--- EXERCISE TEXT ---

Hash-Embeddings

PyTorch implementation of my improved version of Hash Embedding for efficient Representation (NIPS 2017). Submission to the NIPS Implementation Challenge (Featured Winner).

The use of this directory is two-fold:

Implementing an improved hash embedding layer in PyTorch. This can be found in the ./hashembed folder. It works both for Python 2 and 3.
Implementing an easy pipeline in PyTorch to evaluate a new NLP classification algorithm / a new type of embedding. This can be found in the ./evaluate folder. This has only been tested on python 3.

Hash Embedding are a generalization of the hashing trick in order to get a larger vocabulary with the same amount of parameters, or in other words it can be used to approximate the hashing trick using less parameters. The hashing trick (in the NLP context) is a popular technique where you use a hash table rather than a dictionnary for the word embeddings, which enables online learning (as the table's size is fixed with respect to the vocabulary size) and often helps against overfitting.

See my explanation of hashembeddings below for more details about the layer.

Install

# clone repo
pip install -r requirements.txt
# install pytorch : http://pytorch.org/

Use Hash Embeddings

If you only want to use the hashembedding:

from hashembed import HashEmbedding

Evaluate Hash Embedding

Download and untar the data in the data folder. If the link check Xiang Zhang's Crepe directory on github

Evaluate single model

use python evaluate/main <param> to run a single experiment. If you want perfect replicabiility use, define the python hash seed with PYTHONHASHSEED=0 python evaluate/main <param>.

--- INPUT DATA ---

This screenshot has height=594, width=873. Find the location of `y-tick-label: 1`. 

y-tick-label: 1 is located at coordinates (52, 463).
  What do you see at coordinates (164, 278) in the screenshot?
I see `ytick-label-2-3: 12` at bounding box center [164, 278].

---

| WORK INSTRUCTIONS |
1. List the section headings in the Hash Embeddings text that come after its title line.
2. Write a continuation of the Hash Embeddings text, starting after its last sentence.
You won't need the listing for any of this.

| EXERCISE ANSWERS |
1.
Install
Use Hash Embeddings
Evaluate Hash Embedding
Evaluate single model

2.
usage: main.py [-h]
               [-x {custom,std-embed-dict,hash-embed-dict,hash-embed-nodict,std-embed-nodict,ensemble-hash-embed-dict}]
               [-d {ag,amazon,amazon-polarity,dbpedia,sogou,yahoo,yelp,yelp-polarity}]
               [--no-shuffle] [--no-checkpoint] [--val-loss-callback]
               [-e EPOCHS] [-b BATCH_SIZE] [-v VALIDATION_SIZE] [-s SEED]
               [-p PATIENCE] [-V VERBOSE] [-P [PATIENCE [FACTOR ...]]]
               [--no-cuda] [-w NUM_WORKERS] [--dictionnary]
               [-g [MIN_NGRAM [MAX_NGRAM ...]]]
               [-f [MIN_FATURES [MAX_FATURES ...]]] [--no-hashembed]
               [--no-append-weight] [--old-hashembed] [-D DIM]
               [-B NUM_BUCKETS] [-N NUM_EMBEDING] [-H NUM_HASH]
               [-m {embed-softmax,embed-3L-softmax,ensemble-embed-3L-softmax}]

PyTorch implementation and evaluation of HashEmbeddings, which uses multiple
hashes to efficiently approximate an Embedding layer.

optional arguments:
  -h, --help            show this help message and exit

Predefined experiments:
  -x {custom,std-embed-dict,hash-embed-dict,hash-embed-nodict,std-embed-nodict,ensemble-hash-embed-dict}, --experiment {custom,std-embed-dict,hash-embed-dict,hash-embed-nodict,std-embed-nodict,ensemble-hash-embed-dict}
                        Predefined experiments to run. If different than
                        `custom` then only the dataset argument will be
                        considered. (default: custom)

Dataset options:
  -d {ag,amazon,amazon-polarity,dbpedia,sogou,yahoo,yelp,yelp-polarity}, --dataset {ag,amazon,amazon-polarity,dbpedia,sogou,yahoo,yelp,yelp-polarity}
                        path to training data csv. (default: ag)

Learning options:
  --no-shuffle          Disables shuffling batches when training. (default:
                        False)
  --no-checkpoint       Disables model checkpoint. I.e saving best model based
                        on validation loss. (default: False)
  --val-loss-callback   Whether should monitor the callbacks (early stopping ?
                        decrease LR on plateau/ ... on the loss rather than
                        accuracy on validation set. (default: False)
  -e EPOCHS, --epochs EPOCHS
                        Maximum number of epochs to run for. (default: 300)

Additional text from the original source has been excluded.